■ **Work instruction**: Return exactly the lines from the one that contains "Cross references home (692, 119)" up to the last line of the listing, and nothing else.

■ **Material to process**:
>>>>>

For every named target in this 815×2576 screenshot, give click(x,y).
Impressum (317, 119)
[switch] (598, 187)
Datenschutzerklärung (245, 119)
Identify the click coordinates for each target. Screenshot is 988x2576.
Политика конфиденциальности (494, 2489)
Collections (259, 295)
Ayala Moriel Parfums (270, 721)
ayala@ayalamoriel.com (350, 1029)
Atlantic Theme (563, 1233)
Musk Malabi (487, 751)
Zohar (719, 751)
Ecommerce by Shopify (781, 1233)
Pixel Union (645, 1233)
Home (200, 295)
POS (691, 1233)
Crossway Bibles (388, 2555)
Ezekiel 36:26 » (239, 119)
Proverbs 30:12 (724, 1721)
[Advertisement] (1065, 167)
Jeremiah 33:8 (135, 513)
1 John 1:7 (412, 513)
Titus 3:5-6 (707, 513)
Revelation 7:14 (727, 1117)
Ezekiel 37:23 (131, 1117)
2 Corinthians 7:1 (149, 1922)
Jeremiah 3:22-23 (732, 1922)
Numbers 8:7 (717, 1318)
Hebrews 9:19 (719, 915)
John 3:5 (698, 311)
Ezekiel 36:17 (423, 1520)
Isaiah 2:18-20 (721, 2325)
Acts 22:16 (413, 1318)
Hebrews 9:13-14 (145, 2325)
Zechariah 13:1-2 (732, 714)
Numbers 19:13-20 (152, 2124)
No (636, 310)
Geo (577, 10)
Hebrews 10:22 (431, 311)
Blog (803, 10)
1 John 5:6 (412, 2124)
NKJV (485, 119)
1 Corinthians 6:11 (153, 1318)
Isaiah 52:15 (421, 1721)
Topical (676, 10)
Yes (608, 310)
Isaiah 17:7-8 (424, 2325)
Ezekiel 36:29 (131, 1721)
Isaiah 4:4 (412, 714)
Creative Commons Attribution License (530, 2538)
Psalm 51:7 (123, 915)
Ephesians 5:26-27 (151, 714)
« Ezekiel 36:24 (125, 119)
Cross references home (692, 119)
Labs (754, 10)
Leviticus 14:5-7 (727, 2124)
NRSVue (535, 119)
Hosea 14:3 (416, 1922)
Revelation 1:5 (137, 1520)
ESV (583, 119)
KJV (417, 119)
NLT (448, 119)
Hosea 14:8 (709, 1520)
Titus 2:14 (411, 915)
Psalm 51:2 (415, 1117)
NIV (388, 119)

<<<<<

■ **Exercise output**:
Cross references home (692, 119)
Labs (754, 10)
Leviticus 14:5-7 (727, 2124)
NRSVue (535, 119)
Hosea 14:3 (416, 1922)
Revelation 1:5 (137, 1520)
ESV (583, 119)
KJV (417, 119)
NLT (448, 119)
Hosea 14:8 (709, 1520)
Titus 2:14 (411, 915)
Psalm 51:2 (415, 1117)
NIV (388, 119)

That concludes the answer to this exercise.